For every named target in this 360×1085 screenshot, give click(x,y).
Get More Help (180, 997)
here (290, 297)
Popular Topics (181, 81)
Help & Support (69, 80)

□ □ □

▶ **How to complete this task**:
Could you transcribe the whole listing above without any edits?

▶ **Exercise result**:
For every named target in this 360×1085 screenshot, give click(x,y).
Get More Help (180, 997)
here (290, 297)
Popular Topics (181, 81)
Help & Support (69, 80)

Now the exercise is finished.